If you look in the dictionary it describes values as ‘principles or standards of behaviour; one’s judgement on what is important in life’.

So, the first question is what are your own personal values? What are the values you want to live your life by? A good way to think about this is to imagine that you have passed away and then you ask your closest love ones about your life. What would you want them to say about you? This gives you guidance on the 2 or 3 key behaviours that are most important to you in terms of how you want to live your life.

Then you have to really take a look at yourself and ask if you are truly living those values? What are the specific behaviours that align to these values and are you living them? Over the last 3 months how many times did you go against those values? What was the situation and how can you avoid doing that again. For me this is real integrity, which is living your values every minute of the day, 365 days of the year.

If you are a practice principal of leader it is really vital that there is a level of alignment between your own values and those of the practice. If those principles are very different this makes it tiring and stressful for you as well as meaning you are less likely to be highly effective for the practice that you are leading or a part of.

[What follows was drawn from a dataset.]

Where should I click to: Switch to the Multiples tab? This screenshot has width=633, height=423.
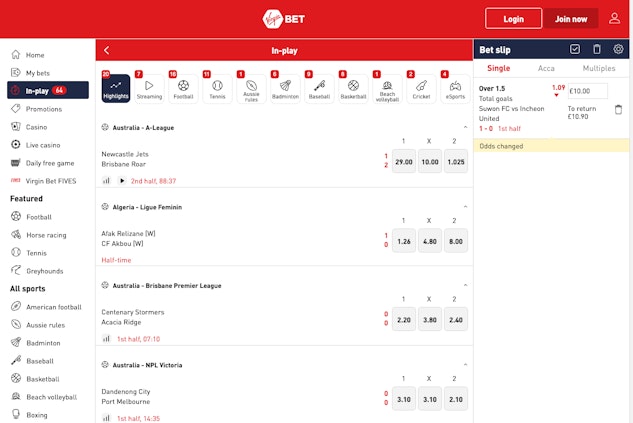click(x=599, y=68)
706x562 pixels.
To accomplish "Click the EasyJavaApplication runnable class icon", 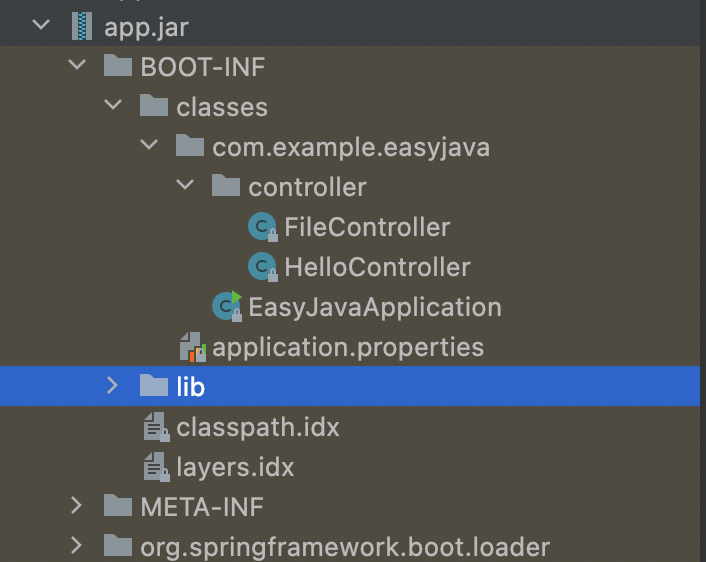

Why are values important for a practice?

If we look at businesses, teams or dental practices without clear values then I believe you will see the following: team members in constant discussion, debate and bickering about what is the right thing to do in different situations, often continually referring back to the practice principal or leader for every decision as they are not clear on the principles to make that decision, unable to move fast and effectively as a result. On the other hand where there are aligned values team members know what the expected standards are and live those out. The whole team hold each other accountable and are not reliant on the leader to keep people aligned to the values. They are able to be agile as a result, moving fast and effectively. They waste considerably less time in disagreement on what is right and what is wrong. They can get on with focusing on the success of the practice. Values also give a confidence and strength to do the right thing in difficult situations such as we are faced with currently. So, the importance is not to be underestimated.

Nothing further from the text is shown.